Let’s start at the top. Every professional software project begins with specifications. In product design, the specifications are called use cases: stories about an external agent who wants to perform some function, and how they would go about performing the function using your software. In InfoSec, the specifications are called threats. These are also stories about an external agent who wants to perform some function, and how would go about performing the function using your software. The difference is, in product design, you want to make the agent’s job as easy as possible, while in InfoSec, you want to make it as hard as possible. We also have these related correspondences:
- Use case model ⇔ Threat model
- User ⇔ Attacker
- User interface ⇔ Attack surface
- Interaction ⇔ Protocol
- Affordance ⇔ Vulnerability
In product design, the goal is to address all use cases with a set of features. The correspondence between a use case model and a feature set is nontrivial, and translating use cases into features is arguably the core of the product designer’s job. Meanwhile in InfoSec, the next step is to address all threats with a set of claims; the correspondence between a threat model and a set of security claims is nontrivial in the same sense. Both involve many assumptions about what the user/attacker is willing and able to do, and guesses about the best way to enable/prevent them from achieving their objectives, drawing on a lot of experience and patterns observed in the field with both well-designed and badly-designed products/security systems.
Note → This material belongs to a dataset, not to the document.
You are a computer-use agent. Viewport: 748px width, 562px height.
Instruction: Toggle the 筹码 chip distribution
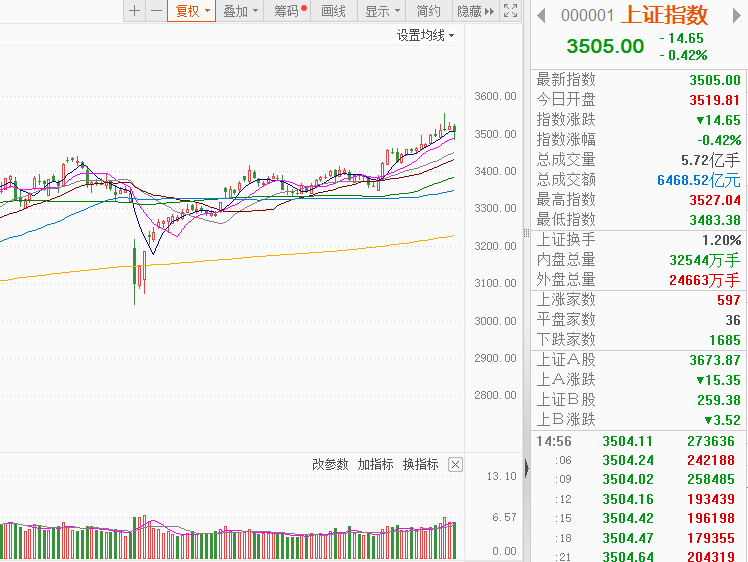pyautogui.click(x=289, y=11)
The most common features and most common security claims are also related:
- A view/display/read feature, enabling a user to access a record of information, is the opposite of a confidentiality claim, guaranteeing that an attacker cannot access information.
- A modify/update feature, enabling a user to edit a record of information, is the opposite of an integrity claim, guaranteeing that an attacker cannot modify information without detection.
- A create feautre, enabling a user to add a new record, is the opposite of an authenticity claim, guaranteeing that an attacker cannot create a new record.
- A delete/remove feature, enabling a user to destroy a record, is the opposite of a non-repudiation claim, guaranteeing that an attacker cannot credibly deny the existence of information once it is entered into the system.
This correspondence is essentially perfect for confidentiality and integrity; autheticity and non-repudiation are a little more subtle. Just as any system which supports both creation and deletion technically supports modification (since a user can delete a record and then add back a modified version), any system which provides authenticity and non-repudiation also provides integrity.
One place where InfoSec and product design overlap is availability. The product design version of availability is that a user wishes to access our system through some communications channel, and it must be able to respond. The InfoSec version is that an attacker wishes to cause our system to stop responding to legitimate users (usually, though not always, via denial of service techniques), and the attacker must be unable to do this.
Availability is commonly listed beside confidentiality and integrity as one of the “three core goals” of information security, but it is really a different kind of thing. It’s sometimes possible to get all four of the other security claims listed above simply by careful application of off-the-shelf cryptographic primitives, but there are no such cryptographic solutions for availability. The closest thing to a magic availability solution is massive scale, with redundant nodes all over the planet ready to take up the slack if other nodes stop responding. (BitTorrent and Bitcoin both fall into this category.) However, truly high availability requires a dedicated 24x7 staff equipped to respond to emerging threats. It is probably best to let someone else handle that.
You may also come across the words authorization and authentication connected with some of the above. These are issues without clear product design correspondences (except insofar as products are designed to provide them in their InfoSec senses). Like trust and risk, they also tend to be intricately tied up in human affairs. These terms, along with the basic categories of cryptographic primitives, will be treated in future InfoSec articles.